A Year of Monetary Easing
Throughout 2024, the ECB has taken steps to loosen monetary policy, progressively lowering its key interest rate from 4% to 3.25% in three 25-basis-point increments between June and October. These measures aim to address slowing economic growth in the eurozone while managing inflation, which has shown mixed signals in recent months.
November saw headline inflation rise unexpectedly to 2.3%, up from 2% in October, slightly above the ECB’s target. Meanwhile, the eurozone economy displayed resilience in the third quarter, growing at its fastest rate in two years with a modest 0.4% expansion. Despite these positive signs, economists warn of mounting downside risks to growth and inflation, particularly as geopolitical uncertainties loom large over the global economy.
Challenges Ahead
A key factor influencing the ECB’s cautious approach is the uptick in negotiated wage growth, which could spur inflationary pressures. Sylvain Broyer, chief EMEA economist at S&P Global Ratings, emphasized the importance of balancing inflation control with economic support. “There is no need to hurry up at this stage for the ECB,” Broyer said, adding that labor costs outpacing productivity growth warrant a “wait-and-see” approach.
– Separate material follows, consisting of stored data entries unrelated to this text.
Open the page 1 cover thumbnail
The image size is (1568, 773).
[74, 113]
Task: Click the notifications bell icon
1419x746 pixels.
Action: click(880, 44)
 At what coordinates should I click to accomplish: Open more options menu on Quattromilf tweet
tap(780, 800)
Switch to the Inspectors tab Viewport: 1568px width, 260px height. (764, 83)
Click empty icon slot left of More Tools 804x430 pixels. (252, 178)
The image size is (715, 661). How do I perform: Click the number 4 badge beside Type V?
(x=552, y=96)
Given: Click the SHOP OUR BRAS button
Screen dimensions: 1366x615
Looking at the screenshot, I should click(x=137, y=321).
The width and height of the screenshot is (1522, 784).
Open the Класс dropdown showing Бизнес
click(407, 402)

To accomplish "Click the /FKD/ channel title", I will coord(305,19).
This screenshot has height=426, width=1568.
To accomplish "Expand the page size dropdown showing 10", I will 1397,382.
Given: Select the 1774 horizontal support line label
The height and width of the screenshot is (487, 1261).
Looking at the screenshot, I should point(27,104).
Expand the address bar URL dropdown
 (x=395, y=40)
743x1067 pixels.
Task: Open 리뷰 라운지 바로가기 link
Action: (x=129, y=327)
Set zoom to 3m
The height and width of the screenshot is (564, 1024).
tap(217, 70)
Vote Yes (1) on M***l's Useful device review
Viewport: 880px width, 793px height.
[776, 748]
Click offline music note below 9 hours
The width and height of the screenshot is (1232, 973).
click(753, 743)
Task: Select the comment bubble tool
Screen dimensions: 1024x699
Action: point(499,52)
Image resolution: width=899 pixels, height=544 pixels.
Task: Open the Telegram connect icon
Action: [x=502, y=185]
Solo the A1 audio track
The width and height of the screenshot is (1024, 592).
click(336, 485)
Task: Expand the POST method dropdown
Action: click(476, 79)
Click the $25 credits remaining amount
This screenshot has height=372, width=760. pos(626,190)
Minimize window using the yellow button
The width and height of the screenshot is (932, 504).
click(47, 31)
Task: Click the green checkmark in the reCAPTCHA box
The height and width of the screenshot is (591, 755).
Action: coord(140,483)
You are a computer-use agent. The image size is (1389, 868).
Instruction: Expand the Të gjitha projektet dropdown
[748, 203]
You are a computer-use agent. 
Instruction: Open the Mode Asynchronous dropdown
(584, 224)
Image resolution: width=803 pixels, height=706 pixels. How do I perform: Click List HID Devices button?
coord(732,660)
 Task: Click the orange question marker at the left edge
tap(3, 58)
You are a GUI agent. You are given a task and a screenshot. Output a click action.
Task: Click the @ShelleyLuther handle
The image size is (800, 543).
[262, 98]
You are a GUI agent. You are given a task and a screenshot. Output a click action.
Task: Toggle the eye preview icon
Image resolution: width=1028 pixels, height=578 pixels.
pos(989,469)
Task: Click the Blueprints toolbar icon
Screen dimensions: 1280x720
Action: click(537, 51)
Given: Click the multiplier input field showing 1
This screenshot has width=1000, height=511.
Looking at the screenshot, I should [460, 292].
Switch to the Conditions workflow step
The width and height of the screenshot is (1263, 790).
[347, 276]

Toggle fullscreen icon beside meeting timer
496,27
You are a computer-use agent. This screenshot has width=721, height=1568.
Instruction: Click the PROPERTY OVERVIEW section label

Looking ahead, economists predict a faster pace of rate cuts in 2025 as the ECB seeks to bring monetary policy to a neutral stance that neither stimulates nor restricts growth. Broyer expects the central bank to maintain a steady course of 25-basis-point reductions in each of its six meetings through September 2025, potentially lowering the deposit facility rate to 1.5%.
Geopolitical and Economic Uncertainty
The ECB’s decisions are being shaped by a highly uncertain global backdrop, including the policies of U.S. President-elect Donald Trump. Trump’s threats of sweeping trade tariffs and tax cuts could have far-reaching consequences for the eurozone economy, as key sectors face increased competition for investment funds. Carsten Brzeski, global head of macro research at ING, highlighted the potential ripple effects of Trump’s policies, which may significantly impact Germany and France — the eurozone’s largest economies.
“Under Trump, the U.S. is set to cannibalize the flow of funds into crucial sectors by cutting taxes, deregulating, and attracting investment from Europe,” Brzeski said. He warned that this could be more damaging to the eurozone than tariffs themselves, exacerbating existing economic challenges.
2025 Outlook: Risks and Opportunities
Despite the headwinds, some economists see potential for upside surprises in 2025. Real income growth and increased savings among consumers could provide a delayed boost to the eurozone economy. Southern European nations, in particular, are expected to benefit from a continued post-pandemic tourism boom, mitigating some of the broader economic pressures.
However, Brzeski also raised the possibility of a “bold downside scenario,” where Europe adopts its own protectionist measures in response to U.S. policies. Such a move could plunge global trade into a full-blown trade war, further straining the eurozone’s fragile recovery.